A Family Health International study assessing the viability of Gilead’s nucleotide analogue, tenofovir (Viread) to prevent HIV infection in women at high risk of sexually acquiring the virus has been suspended in the port city of Douala, Cameroon, in West Africa. The research is being supported by a US$6.5 million grant awarded to Family Health International in 2002 by the Bill & Melinda Gates Foundation.
Cameroon Health Minister, Urbain Olanguena Awono, claims “dysfunctions” were found by a Cameroonian Health Ministry audit commission who visited the study site on February 3rd. "The suspension will remain effective until the promoter of the trial shows proof that the commitments made in their agreement are rigourously respected and all the conditions of their effective implementation are satisfactory," he said in a statement released the same day and reported by the news agency, the Associated Foreign Press (AFP).
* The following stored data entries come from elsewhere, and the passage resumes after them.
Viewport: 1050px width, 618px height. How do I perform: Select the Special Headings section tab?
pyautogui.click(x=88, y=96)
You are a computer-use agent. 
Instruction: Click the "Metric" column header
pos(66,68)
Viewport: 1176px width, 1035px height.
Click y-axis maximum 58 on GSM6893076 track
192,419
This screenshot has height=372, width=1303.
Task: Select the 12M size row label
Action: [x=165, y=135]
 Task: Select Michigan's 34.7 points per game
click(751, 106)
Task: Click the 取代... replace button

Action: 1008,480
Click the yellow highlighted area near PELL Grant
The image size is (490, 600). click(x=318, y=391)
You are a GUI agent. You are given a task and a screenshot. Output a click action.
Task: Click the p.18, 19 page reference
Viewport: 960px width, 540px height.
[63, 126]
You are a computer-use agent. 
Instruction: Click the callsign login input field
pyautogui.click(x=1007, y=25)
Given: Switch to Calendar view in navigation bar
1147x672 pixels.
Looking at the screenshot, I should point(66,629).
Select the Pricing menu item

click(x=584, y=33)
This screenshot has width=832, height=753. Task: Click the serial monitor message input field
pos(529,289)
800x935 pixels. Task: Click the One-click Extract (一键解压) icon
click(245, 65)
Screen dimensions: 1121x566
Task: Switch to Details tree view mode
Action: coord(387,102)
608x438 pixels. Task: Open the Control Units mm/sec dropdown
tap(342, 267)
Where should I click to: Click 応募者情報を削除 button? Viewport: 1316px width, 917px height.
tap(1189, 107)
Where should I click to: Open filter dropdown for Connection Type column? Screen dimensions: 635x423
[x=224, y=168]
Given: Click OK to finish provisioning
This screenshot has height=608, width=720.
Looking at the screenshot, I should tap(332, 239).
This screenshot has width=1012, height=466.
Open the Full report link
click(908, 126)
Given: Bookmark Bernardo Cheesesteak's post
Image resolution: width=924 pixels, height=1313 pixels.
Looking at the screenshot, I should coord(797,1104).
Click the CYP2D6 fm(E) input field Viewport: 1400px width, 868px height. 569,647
In response, Family Health International’s President Ward Cates, who met Olanguena Awono last week to discuss the trial’s future, told the state run Cameroon Tribune that “there is nothing dangerous about the trial conducted at Douala.” The study’s co-ordinator, Professor Anderson Doh Sama, told news agency IRIN that the trial, which began in June 2004, and was planned to last 12 months, had been halted due to administrative problems. "The clinical trial will resume as soon as possible because we have been in constant discussion with the [government health representative] who knows and monitors all that we are doing," he said.
The audit commission visit was prompted by a French-made documentary that aired on French television last month, alleging that the 400 commercial sex workers who were participating in the trial were not sufficiently informed of the risks involved. A press release from FHI issued after the documentary aired, claims that it was “a biased report” and that “a detailed informed consent process,” took place, “to ensure that volunteers understand all risks and benefits of trial participation and know that they are not obligated to participate and can stop participating at any time.” However, activists claim that the consent forms were written in English, and that the majority of participants’ first language was French.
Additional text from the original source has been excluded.